Questions to answer -
- a) In the forum thread on green Phyllocrania paradoxa, copy the stretch from "If a female" through "environmental, or neither?" word for word.
- b) According to the forum thread on green Phyllocrania paradoxa, from whom did LAME receive the green/yellowish male and its brother?
- c) In the forum thread on green Phyllocrania paradoxa, what reason does agent A give for thinking a ghost's coloring comes from a combination of genetics and environment? Answer in one to three sentences.

── Selected extract

# Green form Phyllocrania paradoxa



## randa4 (Jan 31, 2015)

If a female green phase Ghost is mated with a brown phase male Ghost, will the offspring have a percentage of green forms? Is it genetic, environmental, or neither?


----------



## agent A (Jan 31, 2015)

only female ghosts can be green

so only female offspring will have the gene

if its recessive, both female chromosomes will have the gene and all female offspring will carry it

im assuming mantises follow the same sex determination system as roaches, males being X and females being XX but it isnt fully known how the chromosomes carry

i think it's a combination of both because i have had female ghosts produce all brown daughters and dark red females produce green daughters


----------



## mantisman111 (Jan 31, 2015)

Also depends if it's recessive X-linked or not, as well. A lot of factors go into it and we unfortunately don't have all of the biological info about mantids to tell what the chances will be.


----------



## randa4 (Jan 31, 2015)

Yes, thank you, think I got it. And from my Genetics class many years ago in college, think that recessive genes are not necessarily expressed in the F1 generation, or even F2 or beyond. Guess that means I need to feel grateful for any green female Ghosts that show up!


----------



## randa4 (Jan 31, 2015)

Sorry, thanks to you both.


----------



## LAME (Jan 31, 2015)

agent A said:


> only female ghosts can be green
> 
> so only female offspring will have the gene
> 
> if its recessive, both female chromosomes will have the gene and all female offspring will carry it.


I may have to disagree with this one, I currently own a male that's green/yellowish in coloring. I'll post an untampered photo later on when I get the opportunity.Edit: photo, not the best... Cellphone shot.


----------



## randa4 (Jan 31, 2015)

Still a great pic, wonderful coloring! Would love to see the next photo. Thanks for sharing this. What color were the parents?


----------



## MantidBro (Feb 1, 2015)

yeah i agree with LAME, males can definitely be green


----------



## LAME (Feb 1, 2015)

randa4 said:


> Still a great pic, wonderful coloring! Would love to see the next photo. Thanks for sharing this. What color were the parents?


Now that's a good question! I received him and a brother from Rebecca here at the forum ( freebie for supporting the forum) I can try to msg her and find out, but not sure she'd remember. Worth a shot though...

Honestly I was hoping for a green female myself, but he's a cool little guy too and recently got him a mate for later, she's a very dark one.


----------



## randa4 (Feb 1, 2015)

Sure has me curious. Be great if you could fund out.

Is that Rebecca from Mantis.place? Just ordered two green and three brown Ghosts from her, plus a bunch of feeders. Be interesting to see who's who gender wise. She seems very nice.

Your mixed color male is pretty awesome. Their offspring with the dark female could be really interesting!


----------



## randa4 (Feb 1, 2015)

"find"


----------



## LAME (Feb 1, 2015)

randa4 said:


> Sure has me curious. Be great if you could fund out.
> 
> Is that Rebecca from Mantis.place? Just ordered two green and three brown Ghosts from her, plus a bunch of feeders. Be interesting to see who's who gender wise. She seems very nice.

────
── Dataset extract

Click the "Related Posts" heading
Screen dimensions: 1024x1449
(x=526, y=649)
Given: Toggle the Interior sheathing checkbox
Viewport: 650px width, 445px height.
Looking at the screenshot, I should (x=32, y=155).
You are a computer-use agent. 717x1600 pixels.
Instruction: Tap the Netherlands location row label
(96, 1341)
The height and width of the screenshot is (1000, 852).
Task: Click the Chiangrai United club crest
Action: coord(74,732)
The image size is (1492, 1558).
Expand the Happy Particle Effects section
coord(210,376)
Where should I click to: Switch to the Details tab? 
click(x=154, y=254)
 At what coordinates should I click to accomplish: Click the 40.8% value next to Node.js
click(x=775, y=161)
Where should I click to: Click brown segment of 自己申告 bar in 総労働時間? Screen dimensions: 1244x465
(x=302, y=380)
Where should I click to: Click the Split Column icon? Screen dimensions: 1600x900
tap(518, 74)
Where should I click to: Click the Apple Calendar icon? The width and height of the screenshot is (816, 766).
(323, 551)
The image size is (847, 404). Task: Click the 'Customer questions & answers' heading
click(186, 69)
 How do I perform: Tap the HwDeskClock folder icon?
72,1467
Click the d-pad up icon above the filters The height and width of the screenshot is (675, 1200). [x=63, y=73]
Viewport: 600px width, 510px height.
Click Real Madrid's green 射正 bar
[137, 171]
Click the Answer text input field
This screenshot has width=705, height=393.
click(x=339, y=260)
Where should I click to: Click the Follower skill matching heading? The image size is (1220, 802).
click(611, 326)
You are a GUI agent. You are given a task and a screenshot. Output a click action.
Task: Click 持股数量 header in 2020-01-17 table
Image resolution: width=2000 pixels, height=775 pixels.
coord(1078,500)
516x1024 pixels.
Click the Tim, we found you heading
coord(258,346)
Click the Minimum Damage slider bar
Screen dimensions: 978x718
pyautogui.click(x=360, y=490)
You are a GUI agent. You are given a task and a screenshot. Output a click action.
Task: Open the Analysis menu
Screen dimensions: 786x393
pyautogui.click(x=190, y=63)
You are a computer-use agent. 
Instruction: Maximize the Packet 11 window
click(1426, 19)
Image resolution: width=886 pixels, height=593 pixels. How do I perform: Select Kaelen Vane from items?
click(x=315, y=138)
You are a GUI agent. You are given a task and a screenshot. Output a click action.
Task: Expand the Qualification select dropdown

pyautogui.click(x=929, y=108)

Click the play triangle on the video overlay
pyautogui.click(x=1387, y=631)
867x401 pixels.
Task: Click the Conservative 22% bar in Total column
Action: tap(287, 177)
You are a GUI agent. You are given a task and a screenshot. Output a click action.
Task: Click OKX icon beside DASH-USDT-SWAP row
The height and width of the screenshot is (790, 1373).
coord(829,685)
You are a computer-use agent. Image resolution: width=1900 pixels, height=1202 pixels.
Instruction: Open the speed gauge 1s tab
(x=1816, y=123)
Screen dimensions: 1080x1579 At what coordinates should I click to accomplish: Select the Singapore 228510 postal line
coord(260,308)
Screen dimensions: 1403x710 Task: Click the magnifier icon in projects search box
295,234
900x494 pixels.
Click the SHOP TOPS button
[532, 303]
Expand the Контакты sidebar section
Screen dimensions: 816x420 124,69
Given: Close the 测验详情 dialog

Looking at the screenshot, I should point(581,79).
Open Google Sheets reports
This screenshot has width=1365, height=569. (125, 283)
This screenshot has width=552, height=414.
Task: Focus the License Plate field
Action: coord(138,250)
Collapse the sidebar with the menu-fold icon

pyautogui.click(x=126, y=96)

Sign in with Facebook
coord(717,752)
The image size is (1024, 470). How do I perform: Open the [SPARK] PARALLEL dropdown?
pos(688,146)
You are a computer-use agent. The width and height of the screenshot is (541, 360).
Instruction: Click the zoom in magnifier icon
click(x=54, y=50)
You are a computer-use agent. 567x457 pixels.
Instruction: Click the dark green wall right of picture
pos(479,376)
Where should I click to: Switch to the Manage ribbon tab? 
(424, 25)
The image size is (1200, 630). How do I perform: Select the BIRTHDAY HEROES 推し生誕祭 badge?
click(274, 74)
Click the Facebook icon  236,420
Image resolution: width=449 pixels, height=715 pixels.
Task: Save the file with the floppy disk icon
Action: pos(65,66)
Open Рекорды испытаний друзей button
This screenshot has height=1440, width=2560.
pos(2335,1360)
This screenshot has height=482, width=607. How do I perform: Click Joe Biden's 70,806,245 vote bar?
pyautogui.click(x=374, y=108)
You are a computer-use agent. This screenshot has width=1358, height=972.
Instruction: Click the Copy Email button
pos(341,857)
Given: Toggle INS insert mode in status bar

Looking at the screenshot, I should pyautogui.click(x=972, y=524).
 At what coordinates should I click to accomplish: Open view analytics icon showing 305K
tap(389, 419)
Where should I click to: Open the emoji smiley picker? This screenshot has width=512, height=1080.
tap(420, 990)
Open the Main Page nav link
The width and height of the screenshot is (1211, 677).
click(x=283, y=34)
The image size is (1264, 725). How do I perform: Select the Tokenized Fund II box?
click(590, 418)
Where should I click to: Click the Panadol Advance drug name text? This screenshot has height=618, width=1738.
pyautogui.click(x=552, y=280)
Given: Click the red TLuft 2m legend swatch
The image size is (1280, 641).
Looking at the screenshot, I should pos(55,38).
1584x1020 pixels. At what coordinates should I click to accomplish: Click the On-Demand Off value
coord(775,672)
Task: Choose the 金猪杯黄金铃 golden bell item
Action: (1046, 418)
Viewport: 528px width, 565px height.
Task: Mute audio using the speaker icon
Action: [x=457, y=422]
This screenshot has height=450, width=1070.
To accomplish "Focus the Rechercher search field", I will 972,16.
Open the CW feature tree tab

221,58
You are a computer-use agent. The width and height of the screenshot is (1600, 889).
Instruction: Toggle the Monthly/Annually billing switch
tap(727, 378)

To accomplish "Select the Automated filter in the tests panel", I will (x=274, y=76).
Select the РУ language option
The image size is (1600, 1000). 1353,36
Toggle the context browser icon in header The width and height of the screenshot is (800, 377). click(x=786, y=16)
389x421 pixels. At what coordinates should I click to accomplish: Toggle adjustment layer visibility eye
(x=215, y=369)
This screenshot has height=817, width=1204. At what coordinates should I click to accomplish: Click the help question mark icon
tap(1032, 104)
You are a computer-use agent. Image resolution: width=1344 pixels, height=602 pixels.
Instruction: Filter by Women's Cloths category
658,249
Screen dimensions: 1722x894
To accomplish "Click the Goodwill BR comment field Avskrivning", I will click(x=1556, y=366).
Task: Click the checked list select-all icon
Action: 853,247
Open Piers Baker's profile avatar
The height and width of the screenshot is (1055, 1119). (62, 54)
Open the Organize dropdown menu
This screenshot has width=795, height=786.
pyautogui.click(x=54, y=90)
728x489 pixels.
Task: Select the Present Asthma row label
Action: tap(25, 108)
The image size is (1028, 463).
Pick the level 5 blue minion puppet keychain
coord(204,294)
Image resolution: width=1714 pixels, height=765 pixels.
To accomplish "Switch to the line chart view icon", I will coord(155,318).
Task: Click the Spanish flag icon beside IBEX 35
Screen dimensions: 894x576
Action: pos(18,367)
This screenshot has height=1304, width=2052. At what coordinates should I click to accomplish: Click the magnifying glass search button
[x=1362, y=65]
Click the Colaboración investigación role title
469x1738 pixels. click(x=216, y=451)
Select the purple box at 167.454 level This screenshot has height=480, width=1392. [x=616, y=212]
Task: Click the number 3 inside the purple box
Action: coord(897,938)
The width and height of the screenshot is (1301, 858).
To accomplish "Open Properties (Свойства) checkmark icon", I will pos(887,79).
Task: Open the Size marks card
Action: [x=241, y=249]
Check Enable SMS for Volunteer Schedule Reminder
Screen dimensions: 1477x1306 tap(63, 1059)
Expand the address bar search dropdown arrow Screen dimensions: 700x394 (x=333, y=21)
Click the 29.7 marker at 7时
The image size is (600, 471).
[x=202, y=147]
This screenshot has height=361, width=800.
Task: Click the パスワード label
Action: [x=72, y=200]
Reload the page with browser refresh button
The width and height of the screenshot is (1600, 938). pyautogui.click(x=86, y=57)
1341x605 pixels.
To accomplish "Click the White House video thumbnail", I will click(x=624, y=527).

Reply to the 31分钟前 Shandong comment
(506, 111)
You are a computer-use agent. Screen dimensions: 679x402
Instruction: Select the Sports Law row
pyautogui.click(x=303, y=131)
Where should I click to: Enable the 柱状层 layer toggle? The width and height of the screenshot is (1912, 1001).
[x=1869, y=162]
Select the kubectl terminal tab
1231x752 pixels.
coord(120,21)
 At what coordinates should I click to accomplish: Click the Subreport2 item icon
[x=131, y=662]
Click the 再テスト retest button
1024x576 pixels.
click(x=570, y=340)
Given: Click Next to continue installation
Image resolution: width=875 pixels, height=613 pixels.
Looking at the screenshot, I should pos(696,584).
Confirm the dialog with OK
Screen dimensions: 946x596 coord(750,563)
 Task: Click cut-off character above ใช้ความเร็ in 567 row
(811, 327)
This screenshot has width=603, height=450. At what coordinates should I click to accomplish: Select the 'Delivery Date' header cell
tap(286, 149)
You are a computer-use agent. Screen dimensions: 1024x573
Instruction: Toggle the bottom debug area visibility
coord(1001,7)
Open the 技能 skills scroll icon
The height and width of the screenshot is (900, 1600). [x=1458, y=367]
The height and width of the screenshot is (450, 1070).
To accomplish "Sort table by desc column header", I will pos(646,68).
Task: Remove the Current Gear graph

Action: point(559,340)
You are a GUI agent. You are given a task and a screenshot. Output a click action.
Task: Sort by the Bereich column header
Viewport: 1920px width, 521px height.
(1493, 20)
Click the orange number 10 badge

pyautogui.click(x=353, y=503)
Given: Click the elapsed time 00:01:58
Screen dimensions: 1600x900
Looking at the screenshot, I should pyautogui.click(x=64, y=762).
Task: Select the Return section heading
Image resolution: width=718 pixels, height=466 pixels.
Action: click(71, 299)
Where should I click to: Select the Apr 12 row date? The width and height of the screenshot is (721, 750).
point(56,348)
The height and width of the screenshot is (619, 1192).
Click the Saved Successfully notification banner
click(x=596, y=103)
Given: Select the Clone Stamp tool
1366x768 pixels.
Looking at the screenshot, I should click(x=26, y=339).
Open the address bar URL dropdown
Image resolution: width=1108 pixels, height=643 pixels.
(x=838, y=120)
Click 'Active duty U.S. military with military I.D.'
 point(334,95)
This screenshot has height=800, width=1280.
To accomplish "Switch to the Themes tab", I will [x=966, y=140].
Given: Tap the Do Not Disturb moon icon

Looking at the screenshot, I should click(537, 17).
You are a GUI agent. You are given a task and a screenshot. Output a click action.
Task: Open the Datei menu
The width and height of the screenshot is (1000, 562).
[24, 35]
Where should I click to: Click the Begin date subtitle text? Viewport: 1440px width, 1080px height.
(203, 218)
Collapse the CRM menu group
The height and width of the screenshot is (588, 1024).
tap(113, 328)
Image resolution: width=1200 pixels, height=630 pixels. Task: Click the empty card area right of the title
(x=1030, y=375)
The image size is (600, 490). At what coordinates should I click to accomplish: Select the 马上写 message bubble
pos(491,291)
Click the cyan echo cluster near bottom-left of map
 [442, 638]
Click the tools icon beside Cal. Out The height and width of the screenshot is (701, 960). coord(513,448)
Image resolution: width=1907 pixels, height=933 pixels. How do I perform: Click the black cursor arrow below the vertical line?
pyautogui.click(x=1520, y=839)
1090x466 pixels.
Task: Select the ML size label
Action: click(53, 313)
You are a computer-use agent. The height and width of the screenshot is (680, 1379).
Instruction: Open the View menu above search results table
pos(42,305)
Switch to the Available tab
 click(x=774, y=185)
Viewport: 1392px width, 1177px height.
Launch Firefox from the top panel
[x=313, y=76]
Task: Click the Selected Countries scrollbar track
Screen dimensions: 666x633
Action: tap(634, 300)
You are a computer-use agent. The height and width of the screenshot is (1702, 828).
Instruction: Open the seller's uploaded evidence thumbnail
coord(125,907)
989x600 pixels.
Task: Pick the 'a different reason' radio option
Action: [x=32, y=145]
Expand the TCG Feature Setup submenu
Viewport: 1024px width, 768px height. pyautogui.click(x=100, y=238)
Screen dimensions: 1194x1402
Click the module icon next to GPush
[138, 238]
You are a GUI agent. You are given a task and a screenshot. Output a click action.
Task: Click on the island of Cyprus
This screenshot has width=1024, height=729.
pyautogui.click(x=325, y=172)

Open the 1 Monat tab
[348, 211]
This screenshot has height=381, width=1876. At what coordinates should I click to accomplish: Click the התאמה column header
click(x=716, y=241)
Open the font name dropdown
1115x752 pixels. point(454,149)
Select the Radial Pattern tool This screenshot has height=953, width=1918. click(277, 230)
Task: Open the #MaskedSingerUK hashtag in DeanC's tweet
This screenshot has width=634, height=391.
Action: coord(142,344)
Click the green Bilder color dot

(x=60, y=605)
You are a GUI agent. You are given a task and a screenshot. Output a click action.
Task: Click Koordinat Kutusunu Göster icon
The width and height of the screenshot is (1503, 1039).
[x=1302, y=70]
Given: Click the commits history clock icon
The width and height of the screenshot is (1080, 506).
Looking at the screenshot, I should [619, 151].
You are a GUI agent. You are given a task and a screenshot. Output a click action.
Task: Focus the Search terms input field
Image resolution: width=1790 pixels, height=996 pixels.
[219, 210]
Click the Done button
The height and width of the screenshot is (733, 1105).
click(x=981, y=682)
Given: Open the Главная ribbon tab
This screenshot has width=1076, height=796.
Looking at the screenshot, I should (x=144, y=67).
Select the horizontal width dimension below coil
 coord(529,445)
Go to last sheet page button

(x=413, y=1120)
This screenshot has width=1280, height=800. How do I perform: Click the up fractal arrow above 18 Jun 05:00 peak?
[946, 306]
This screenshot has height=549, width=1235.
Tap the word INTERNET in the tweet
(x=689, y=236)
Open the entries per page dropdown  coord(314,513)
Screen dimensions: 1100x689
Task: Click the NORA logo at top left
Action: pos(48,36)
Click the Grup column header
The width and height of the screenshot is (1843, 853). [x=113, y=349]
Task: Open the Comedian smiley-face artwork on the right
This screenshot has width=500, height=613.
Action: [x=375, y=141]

────

Solutions to the exercise -
- a)
If a female green phase Ghost is mated with a brown phase male Ghost, will the offspring have a percentage of green forms? Is it genetic, environmental, or neither?

- b) From Rebecca at the forum, as a freebie for supporting the forum.

- c) Agent A has had female ghosts produce all brown daughters and has had dark red females produce green daughters.